The Key Insight Your GP Might Miss

Here's what typically happens: you mention chronic constipation, your GP recommends increasing fiber and water intake, maybe suggests probiotics, and if that doesn't work, offers laxatives or stool softeners. What almost never happens is comprehensive metabolic testing to identify whether an underlying condition is causing the constipation.

The critical insight that gets missed is that hypothyroidism is one of the most common treatable causes of chronic constipation, yet it's rarely the first thing tested. A patient with constipation from hypothyroidism gets told to eat more fiber, when what they actually need is thyroid hormone. They try dietary changes that make no difference, when thyroid hormone replacement would solve the problem completely.

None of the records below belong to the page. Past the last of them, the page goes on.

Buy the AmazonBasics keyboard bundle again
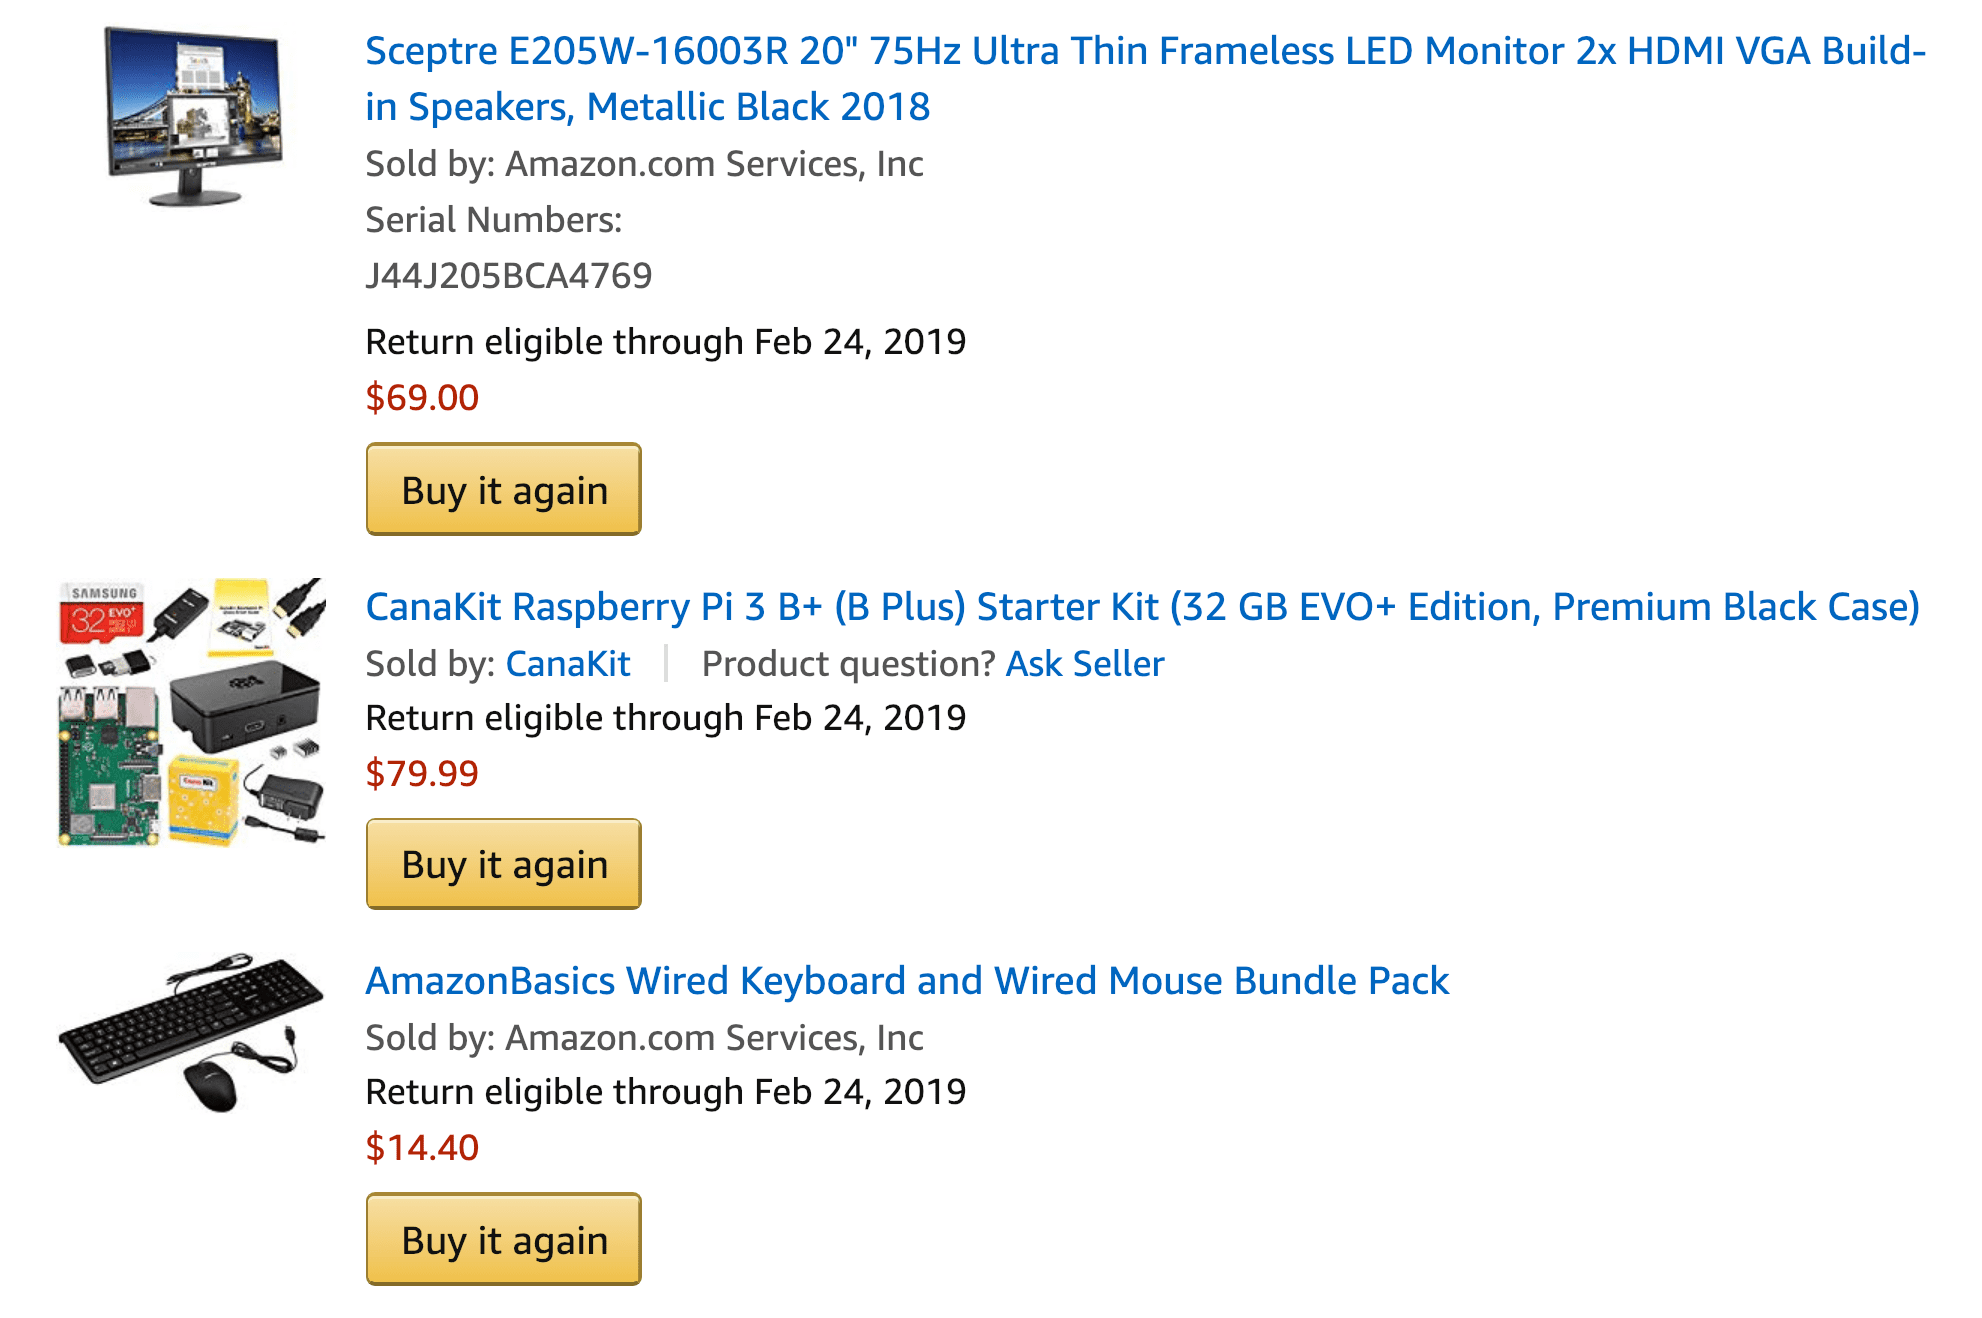The height and width of the screenshot is (1318, 1982). point(503,1239)
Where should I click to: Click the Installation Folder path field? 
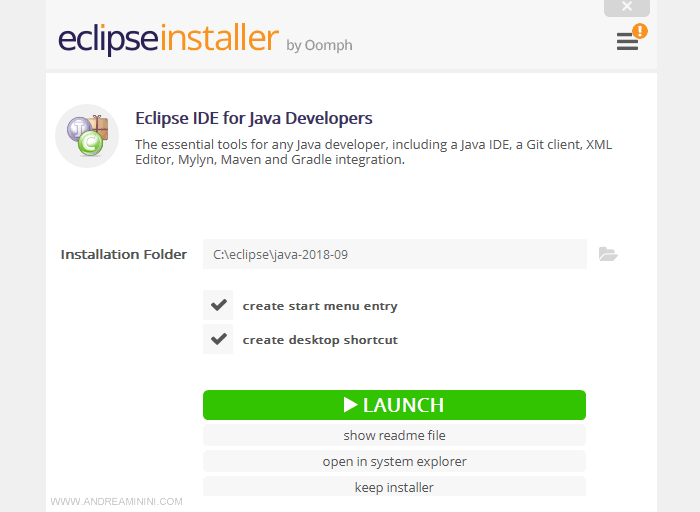click(x=394, y=254)
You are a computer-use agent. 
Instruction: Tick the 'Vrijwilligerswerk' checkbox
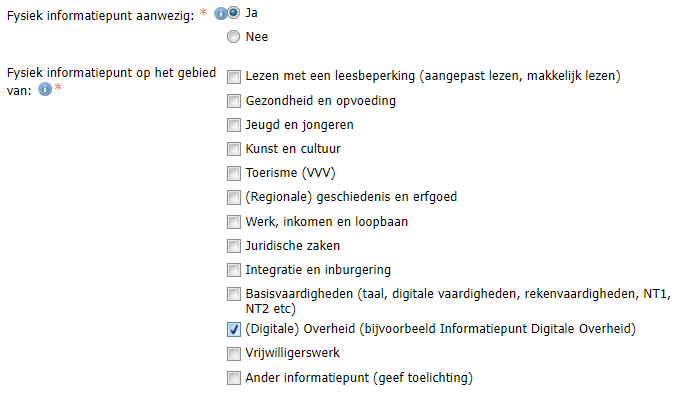click(x=234, y=353)
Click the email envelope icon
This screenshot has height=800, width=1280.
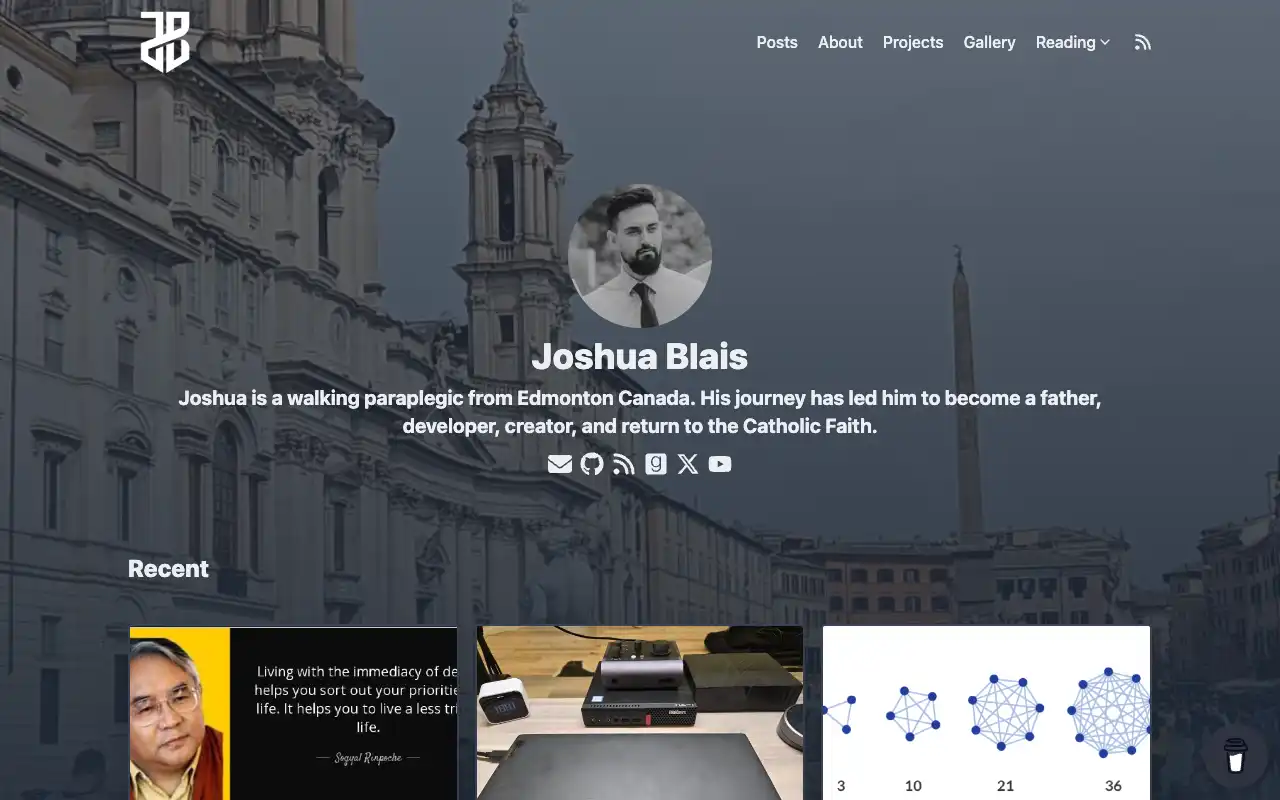[560, 464]
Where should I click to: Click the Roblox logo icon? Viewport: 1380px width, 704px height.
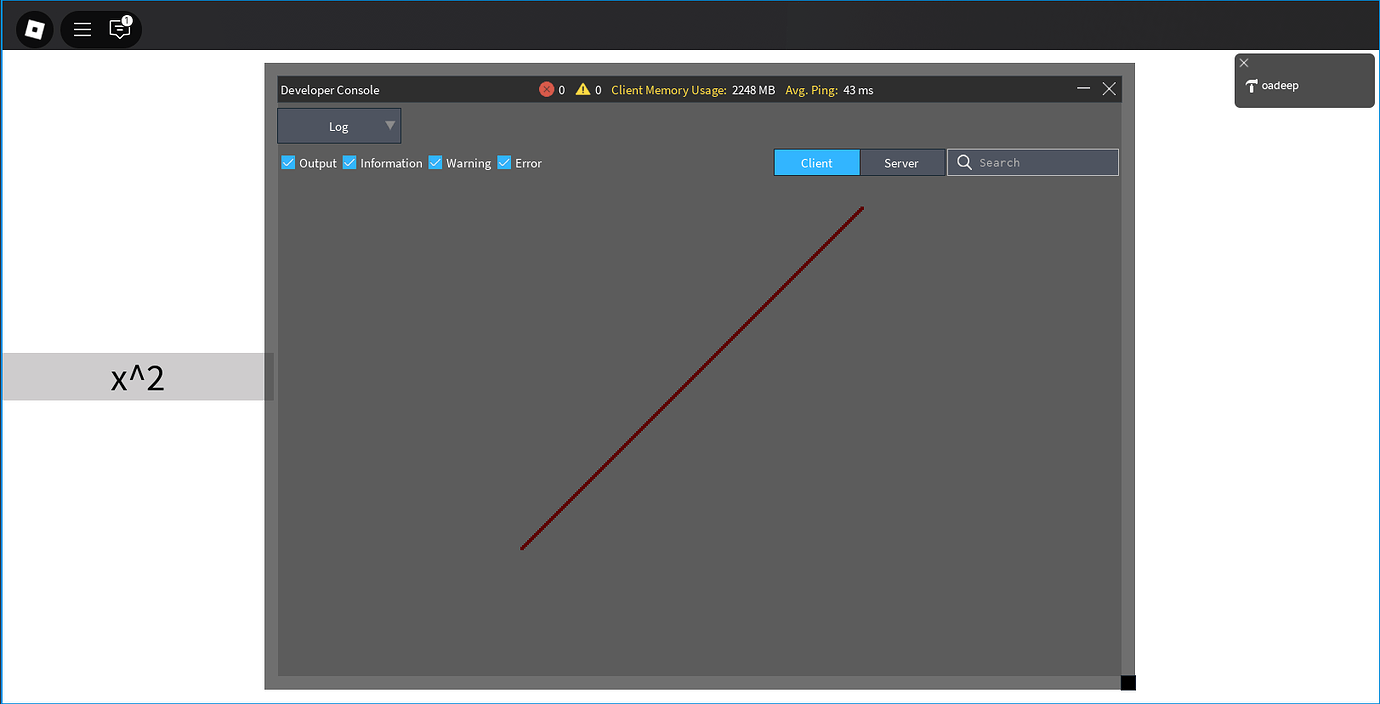34,29
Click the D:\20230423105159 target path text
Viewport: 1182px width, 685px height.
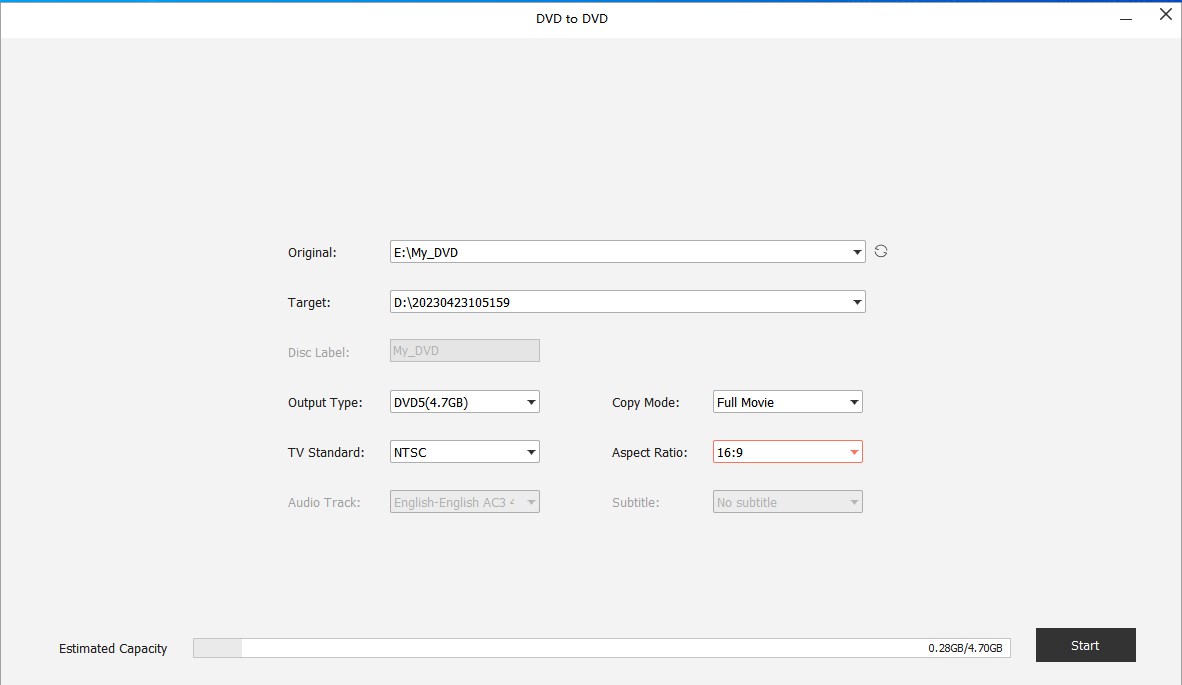pos(452,302)
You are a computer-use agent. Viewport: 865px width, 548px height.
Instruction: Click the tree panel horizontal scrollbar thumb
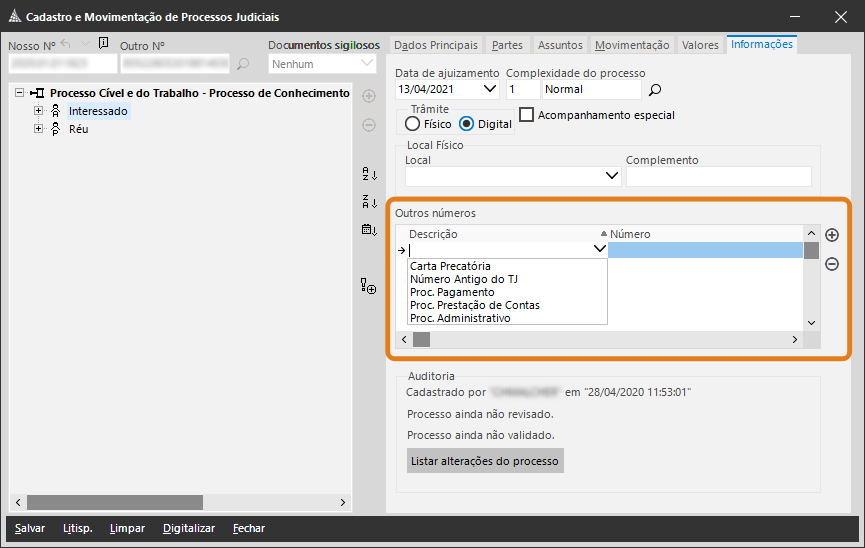(114, 502)
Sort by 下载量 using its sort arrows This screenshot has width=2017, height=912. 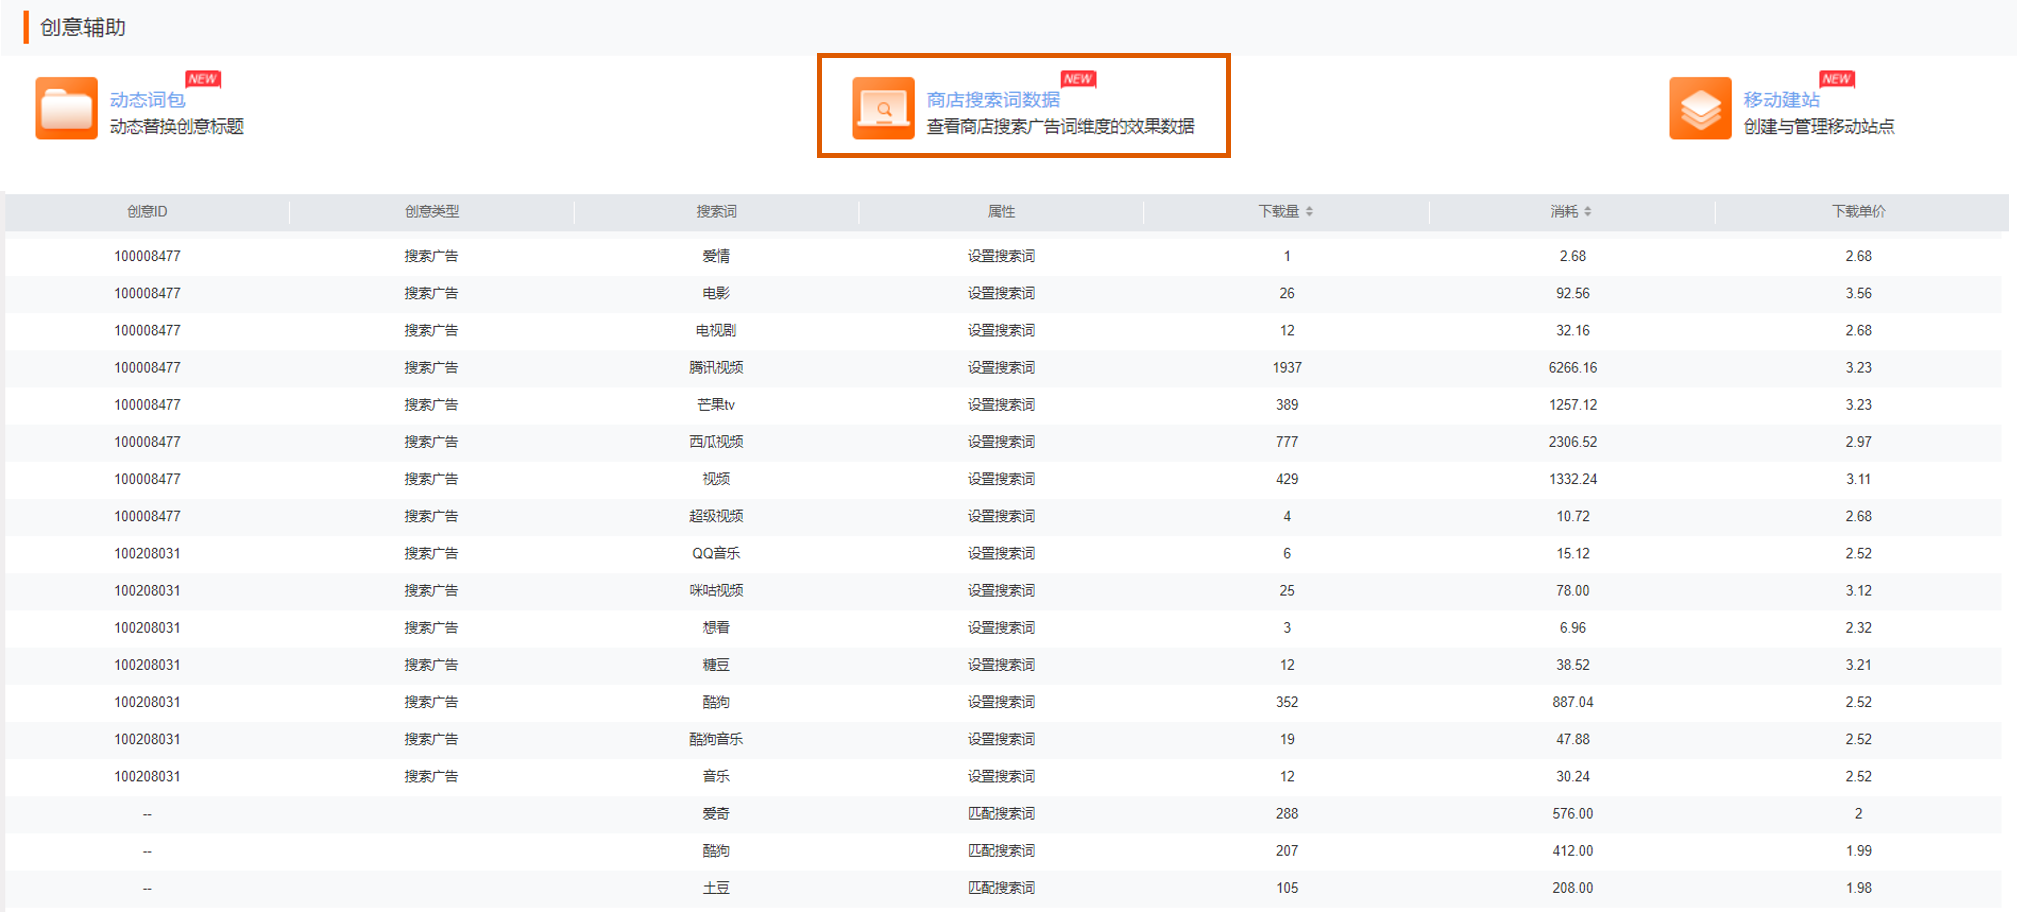pos(1309,212)
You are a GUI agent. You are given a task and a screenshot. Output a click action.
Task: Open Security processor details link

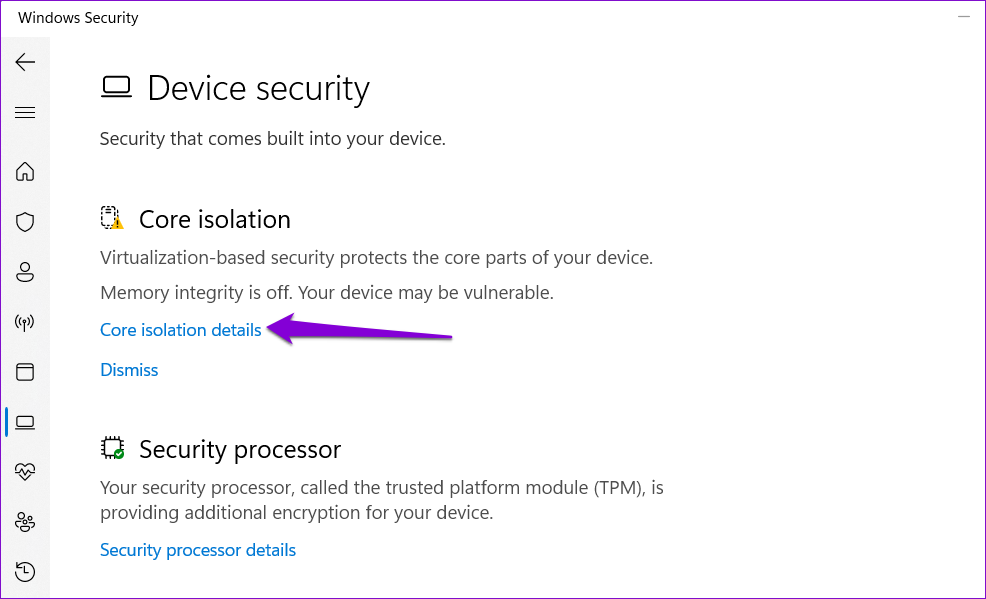tap(198, 550)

Additionally, many GPs don't appreciate that subclinical hypothyroidism (TSH 3.5 to 5.0) causes real symptoms in many people, including constipation. They look at the TSH, see it's "normal," and dismiss it, while the patient continues suffering with sluggish digestion.

Furthermore, hyperparathyroidism is an underdiagnosed condition that frequently presents with nonspecific symptoms including constipation. A simple calcium level could identify it, but this test is often not ordered for constipation unless the doctor has reason to suspect hyperparathyroidism.

The research is clear: when hypothyroid patients receive thyroid hormone replacement, their constipation improves alongside their other symptoms. When hyperparathyroidism is identified and treated, constipation resolves. These are metabolic solutions to what appears to be a GI problem.

Red Flags to Watch For

Watch for these concerning blood test results:

  • TSH above 5.0 mIU/L: Hypothyroidism definitely contributing to constipation. Thyroid hormone replacement should improve symptoms significantly.
  • TSH above 3.5 mIU/L with prominent constipation symptoms: Subclinical hypothyroidism might warrant treatment even if technically in normal range.
  • Calcium above 10.5 mg/dL: Hypercalcemia from hyperparathyroidism or other causes, slowing GI motility.
  • Potassium below 3.5 mEq/L: Hypokalemia impairing muscle function and causing constipation.
  • Magnesium below 1.7 mg/dL: Magnesium deficiency reducing smooth muscle contractility.
  • Positive tTG-IgA: Celiac disease possibly causing constipation through intestinal damage.
  • Glucose abnormalities: Diabetes or dysglycemia impairing nerve function affecting intestinal motility.

How to Talk to Your Doctor

Use this script to request comprehensive testing:

"I've had chronic constipation for months despite trying increased fiber, water, and exercise. Before continuing with laxatives, I'd like to rule out underlying metabolic causes. Can we test my thyroid function with TSH and FT4? I'd also like calcium checked for hyperparathyroidism, a comprehensive metabolic panel to evaluate my electrolytes including potassium and magnesium, and screening for celiac disease. I want to understand whether my constipation is a symptom of an underlying condition that requires treatment rather than just managing the symptom with laxatives."

This is a reasonable, evidence-based request that any doctor should support. If they seem unwilling to test, remind them that thyroid dysfunction and hyperparathyroidism are common, treatable conditions that frequently present with GI symptoms.

Take Control of Your Health

Chronic constipation doesn't have to be your permanent state. The answer might be in your blood work. Whether your constipation stems from hypothyroidism, hyperparathyroidism, electrolyte imbalance, or celiac disease, identifying the cause is the first step toward actual relief. Stop accepting constipation as normal, and start demanding the blood work that could reveal what's actually happening in your body.